I really don't know who's real and who's trolling anymore, so I'll just leave this here that proves there was no plan:

 

https://www.syfy.com/syfywire/rian-johnson-explains-how-he-crafted-the-last-jedis-character-arcs

 

 

One of the very many accounts of Rian Johnson saying they gave him a blank slate to do whatever the hell he wanted. There was no plan. They were too arrogant and thought they could tell a coherent story with three radically different visions and no collaboration outside of requesting a quick character swap out in the last scene of the first two movies.

 

If writer/director interviews can be submitted as 'proof', let's read this one with JJ Abrams from December 2015:

 

“The script for VIII is written. I’m sure rewrites are going to be endless, like they always are. But what Larry and I did was set up certain key relationships, certain key questions, conflicts. And we knew where certain things were going. We had meetings with Rian and Ram Bergman, the producer of VIII. They were watching dailies when we were shooting our movie. We wanted them to be part of the process, to make the transition to their film as seamless as possible.”

 

“Rian has asked for a couple of things here and there that he needs for his story. He is an incredibly accomplished filmmaker and an incredibly strong writer. So the story he told took what we were doing and went in the direction that he felt was best but that is very much in line with what we were thinking as well. But you’re right—that will be his movie; he’s going to do it in the way he sees fit. He’s neither asking for nor does he need me to oversee the process.”

 

6 hours ago, Manakin Skywalker said:

That's absolutely ridiculous. There's nothing funny or amusing about what she said, so to say it's a skit is not only stupid but is factually incorrect. The saga is finished, the character of Palpatine is dead. There is no reason for them to keep diverting like this. Not everything is a fucking conspiracy.

 

In that interview, Daisy Ridley didn't say 'There was no plan.' She only said that she didn't know about Rey's lineage.

 

Ian McDiarmid said 'he was contacted by JJ about a year before the middle of filming of IX' to return as The Emperor, and he agreed to do so. (That would have been late 2017 or early 2018.) If that's true - and given the substantial canon and musical evidence that indicates that the Emperor's return was planned long before that - only two explanations exist regarding Daisy Ridley's latest comments:

 

1. She simply wasn't told the truth about Rey's lineage.

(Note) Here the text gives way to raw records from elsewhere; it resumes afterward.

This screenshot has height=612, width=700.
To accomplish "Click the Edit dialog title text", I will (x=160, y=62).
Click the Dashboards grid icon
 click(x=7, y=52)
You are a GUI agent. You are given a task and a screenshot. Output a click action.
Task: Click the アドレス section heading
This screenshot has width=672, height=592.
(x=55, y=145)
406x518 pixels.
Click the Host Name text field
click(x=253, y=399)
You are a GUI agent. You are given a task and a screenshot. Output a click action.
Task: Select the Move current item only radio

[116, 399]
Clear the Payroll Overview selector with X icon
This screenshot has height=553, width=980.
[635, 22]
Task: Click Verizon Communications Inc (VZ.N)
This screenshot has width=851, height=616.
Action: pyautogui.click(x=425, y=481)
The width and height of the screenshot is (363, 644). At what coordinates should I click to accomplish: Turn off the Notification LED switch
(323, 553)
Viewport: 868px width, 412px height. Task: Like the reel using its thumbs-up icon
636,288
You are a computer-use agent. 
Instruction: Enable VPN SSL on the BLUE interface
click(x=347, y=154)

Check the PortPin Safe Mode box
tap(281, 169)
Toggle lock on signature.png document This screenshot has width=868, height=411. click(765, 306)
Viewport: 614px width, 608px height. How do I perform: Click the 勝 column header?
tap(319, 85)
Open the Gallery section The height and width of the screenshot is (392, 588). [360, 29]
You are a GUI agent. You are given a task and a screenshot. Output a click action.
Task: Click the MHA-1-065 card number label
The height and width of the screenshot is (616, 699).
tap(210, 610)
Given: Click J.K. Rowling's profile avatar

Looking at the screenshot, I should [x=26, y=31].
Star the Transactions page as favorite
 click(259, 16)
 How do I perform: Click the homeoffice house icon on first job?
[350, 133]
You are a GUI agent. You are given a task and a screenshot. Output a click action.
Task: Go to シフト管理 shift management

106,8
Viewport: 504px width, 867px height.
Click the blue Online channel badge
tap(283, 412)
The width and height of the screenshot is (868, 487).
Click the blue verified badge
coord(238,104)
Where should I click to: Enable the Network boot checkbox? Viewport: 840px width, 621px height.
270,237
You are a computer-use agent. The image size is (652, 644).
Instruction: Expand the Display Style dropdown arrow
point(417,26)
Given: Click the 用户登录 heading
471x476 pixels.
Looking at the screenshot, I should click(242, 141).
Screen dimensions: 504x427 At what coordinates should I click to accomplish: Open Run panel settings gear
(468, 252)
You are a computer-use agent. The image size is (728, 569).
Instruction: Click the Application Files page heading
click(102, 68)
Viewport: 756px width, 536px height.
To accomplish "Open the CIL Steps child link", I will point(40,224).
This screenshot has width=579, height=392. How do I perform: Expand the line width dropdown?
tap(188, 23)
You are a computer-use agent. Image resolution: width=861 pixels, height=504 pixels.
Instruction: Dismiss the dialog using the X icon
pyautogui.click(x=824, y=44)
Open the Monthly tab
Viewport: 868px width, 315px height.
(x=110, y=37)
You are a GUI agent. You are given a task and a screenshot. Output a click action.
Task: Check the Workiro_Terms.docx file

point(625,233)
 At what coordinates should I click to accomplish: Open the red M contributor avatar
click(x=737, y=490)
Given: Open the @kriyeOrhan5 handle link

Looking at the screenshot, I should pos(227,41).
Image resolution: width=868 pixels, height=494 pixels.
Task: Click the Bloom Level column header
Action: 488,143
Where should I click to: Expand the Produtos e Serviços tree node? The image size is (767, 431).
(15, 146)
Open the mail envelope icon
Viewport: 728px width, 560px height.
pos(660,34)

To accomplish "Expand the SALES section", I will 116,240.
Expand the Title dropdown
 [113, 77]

2. The Josh Gad interview was another skit.

 

3 hours ago, Manakin Skywalker said:

Shit I hope not. How do you even defeat an invincible antagonist? What would even be the point fighting him at that point?

 

The Sith are not "invincible". Based on the current canon explanation, the conglomerate Sith spirit requires a suitable body (or vessel) in which to "pass into". (It's even possible that 'killing' in anger would also be required.) But without a subsequent vessel, it follows that destruction of their current 'body' would result in them being truly gone.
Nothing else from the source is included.